Using entangled particles in the double-slit experiment can indeed lead to interesting outcomes, but the specific result depends on the details of the experiment and the interpretation of quantum mechanics being considered. Let's explore two possible scenarios:
Standard Interpretation (e.g., Copenhagen interpretation): In the standard interpretation of quantum mechanics, if you use entangled particles in the double-slit experiment and measure the spin of one particle, it would generally not affect the interference pattern observed by the other entangled particle passing through the slits. This is because the measurement of one particle's spin would not directly influence the wave-like behavior of the other particle. The entangled particles are still expected to exhibit an interference pattern, resulting in a pattern of alternating light and dark fringes on the screen behind the slits.

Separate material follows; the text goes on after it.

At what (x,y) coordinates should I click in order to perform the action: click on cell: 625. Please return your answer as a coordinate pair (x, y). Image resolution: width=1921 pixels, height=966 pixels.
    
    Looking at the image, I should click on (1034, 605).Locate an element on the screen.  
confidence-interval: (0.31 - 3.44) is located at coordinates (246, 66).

Many-Worlds Interpretation: In the Many-Worlds interpretation (MWI) of quantum mechanics, each possible outcome of an experiment corresponds to a different branch or universe. According to MWI, when you measure the spin of one entangled particle, it leads to the creation of multiple parallel universes, each containing a different spin value for that particle. In this interpretation, the interference pattern observed by the other particle passing through the slits might be affected due to the entanglement with the measured particle. The specific outcome in each branch of the many-worlds would correspond to a different interference pattern.
It's important to note that the precise behavior and interpretation of entangled particles in the double-slit experiment are still subjects of ongoing research and investigation. Different interpretations may offer different explanations and predictions regarding the behavior of entangled particles and the resulting interference patterns.
Experimental studies on the behavior of entangled particles in the double-slit experiment are continuously being conducted to explore the intricate nature of quantum mechanics and further our understanding of entanglement and its consequences.